▶ [Text provided]
>> Start

Has the bell tolled on Easter’s meaning?

It would be a tragedy to lose a story of such power and illumination. Has the world been so preoccupied with revelations about sexual abuse by priests and atheism conferences (which seem to be a growing evangelical market) that it can seem almost quaint to ponder the significance of Easter, as if the greatest cycle of the Christian tradition could still yield something that speaks to us? Or has the bell really tolled for Western Christendom?

Friday, April 02, 2010

It would be a tragedy to lose a story of such power and illumination.

Has the world been so preoccupied with revelations about sexual abuse by priests and atheism conferences (which seem to be a growing evangelical market) that it can seem almost quaint to ponder the significance of Easter, as if the greatest cycle of the Christian tradition could still yield something that speaks to us? Or has the bell really tolled for Western Christendom?

Many years ago, poet Peter Levi, then a Jesuit priest, gave a eulogy in Westminster Cathedral at the funeral of the great poet David Jones. It was a sermon that asked for comparison with John Donne, one-time poet, rake and dean of St Paul’s, he of ‘’for whom the bell tolls’’ fame.

>> End

▶ [Data shown]

>> Start

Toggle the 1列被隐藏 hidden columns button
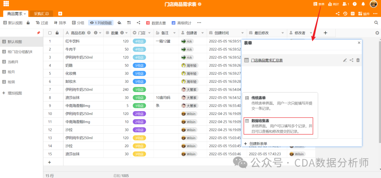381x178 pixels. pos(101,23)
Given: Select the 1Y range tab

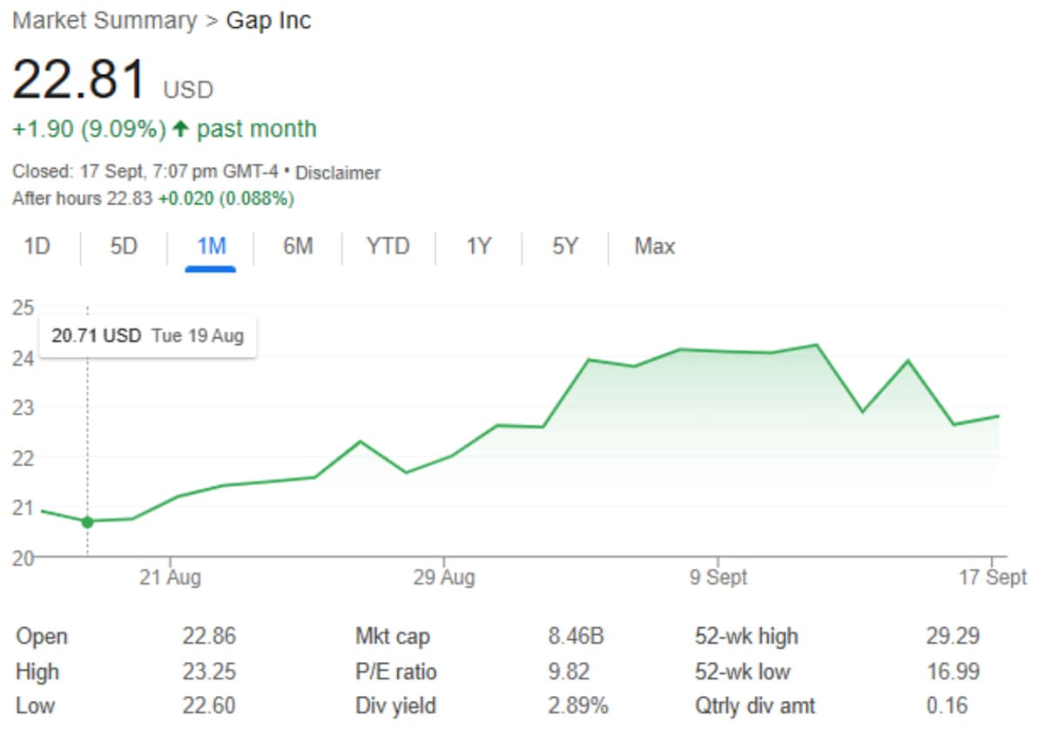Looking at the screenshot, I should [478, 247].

>> End

▶ [What is needed]
Retype the part of the Easter article above that begins at the words "Many years ago, poet" and stops after "bell tolls’’ fame.".

▶ [Answer to the exercise]
Many years ago, poet Peter Levi, then a Jesuit priest, gave a eulogy in Westminster Cathedral at the funeral of the great poet David Jones. It was a sermon that asked for comparison with John Donne, one-time poet, rake and dean of St Paul’s, he of ‘’for whom the bell tolls’’ fame.